En l'espèce, s'agissant des conséquences manifestement excessives, les sociétés MMA IARD, MMA IARD Assurances Mutuelles et T2P font valoir qu'au regard du montant des sommes allouées, elles ont "de sérieuses craintes de ne pouvoir obtenir restitution des sommes perçues en cas de réformation du jugement entrepris, craintes légitimes s'agissant de SCI et de particuliers". Elles ajoutent qu'en ne retranchant pas les sommes déjà perçues à titre d'indemnisation, l'exécution provisoire du jugement risque d'aboutir à un "exorbitant enrichissement sans cause".
Les défendeurs font valoir que les sociétés MMA IARD, MMA IARD Assurances Mutuelles et T2P se contentent d'insinuer qu'ils n'auraient pas de faculté de remboursement, s'agissant de SCI et de particuliers, sans rapporter la preuve qui leur incombe des circonstances manifestement excessives eu égard à leurs facultés de remboursement en l'espèce.
Il résulte des pièces produites que la SCI des Demueyes et les époux [L] sont propriétaires de l'immeuble litigieux et du terrain situés [Adresse 6], que la SCI des Demueyes a pour gérant et associé M. [N] [W], président du groupe [W], alors que les associés d'une SCI répondent indéfiniment des dettes sociales en vertu de l'article 1857 du code civil. En outre, la SCI [Adresse 6] a pour gérant M. [Y] [L], et les époux [L] sont propriétaires de leur résidence principale située à [Localité 8], ainsi que (directement ou par le biais d'une autre SCI les Roches blanches) d'autres biens immobiliers (un studio à [Localité 11], trois maisons à [Localité 10] (78), un appartement à Perros-Guirrec (22)), dont plusieurs en location.

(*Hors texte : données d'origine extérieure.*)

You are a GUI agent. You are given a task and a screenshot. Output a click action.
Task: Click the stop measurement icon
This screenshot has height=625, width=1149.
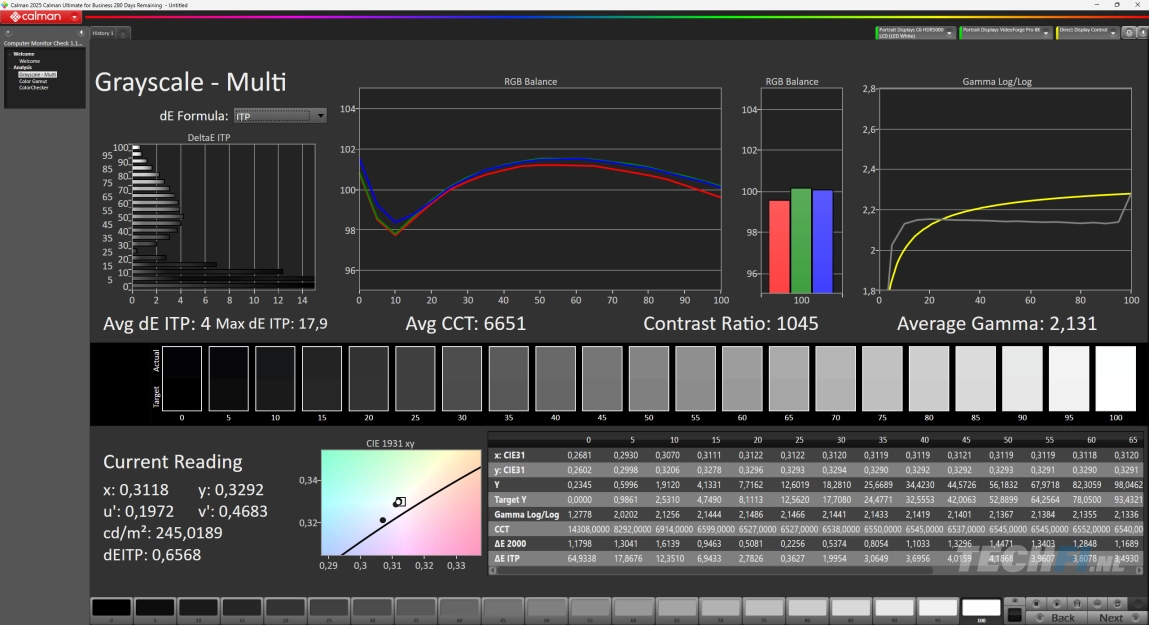coord(1036,603)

Il convient dès lors de juger que les sociétés MMA IARD, MMA IARD Assurances Mutuelles et T2P échouent à rapporter la preuve qui leur incombe de circonstances manifestement excessives entraînées par l'exécution provisoire, en ce qu'elle se contente d'énoncer qu'il s'agit de SCI et de particuliers, sans caractériser le risque de non restitution des fonds versés en cas d'infirmation du jugement entrepris, risque qui est écarté compte tenu des éléments probants précités fournis par les défendeurs sur leur patrimoine.
S'agissant de l'enrichissement sans cause allégué, les termes du jugement entrepris sont suffisamment clairs pour ne pas encourir ce risque, en ce qu'il prononce les condamnations "déduction faite des sommes déjà perçues au titre de l'indemnisation par les assureurs de la société T2P" et "en tenant compte de la subrogation opérée par la transaction partielle".
En conséquence, il convient de rejeter la demande d'arrêt de l'exécution provisoire.
Les sociétés MMA IARD, MMA IARD Assurances Mutuelles et T2P seront également déboutées de leur demande de consignation des sommes dues, pour les mêmes motifs, le risque de non restitution des fonds versés en cas de réformation du jugement entrepris n'étant pas caractérisé en l'espèce.
Les sociétés MMA IARD, MMA IARD Assurances Mutuelles et T2P, parties perdantes, seront condamnées in solidum aux dépens, ainsi qu'au paiement à chacun des défendeurs de la somme de 1500 euros.
PAR CES MOTIFS
Déboutons la SA MMA IARD, la société MMA IARD Assurances Mutuelles et la SARL T2P de l'intégralité de leurs demandes,
Condamnons in solidum la SA MMA IARD, la société MMA IARD Assurances Mutuelles et la SARL T2P à verser les sommes suivantes au titre de l'article 700 du code de procédure civile :
- 1500 euros à la SCI des Demueyes,
- 1500 euros à M. [Y] [L],
- 1500 euros à Mme [S] [L] née [H],
- 1500 euros à la SCI du [Adresse 6],
Condamnons in solidum la SA MMA IARD, la société MMA IARD Assurances Mutuelles et la SARL T2P aux dépens.
ORDONNANCE rendue par Mme Aurore DOCQUINCOURT, Conseillère, assistée de Mme Cécilie MARTEL, greffière présente lors de la mise à disposition au greffe de la Cour, les parties en ayant été préalablement avisées dans les conditions prévues au deuxième alinéa de l'article 450 du code de procédure civile.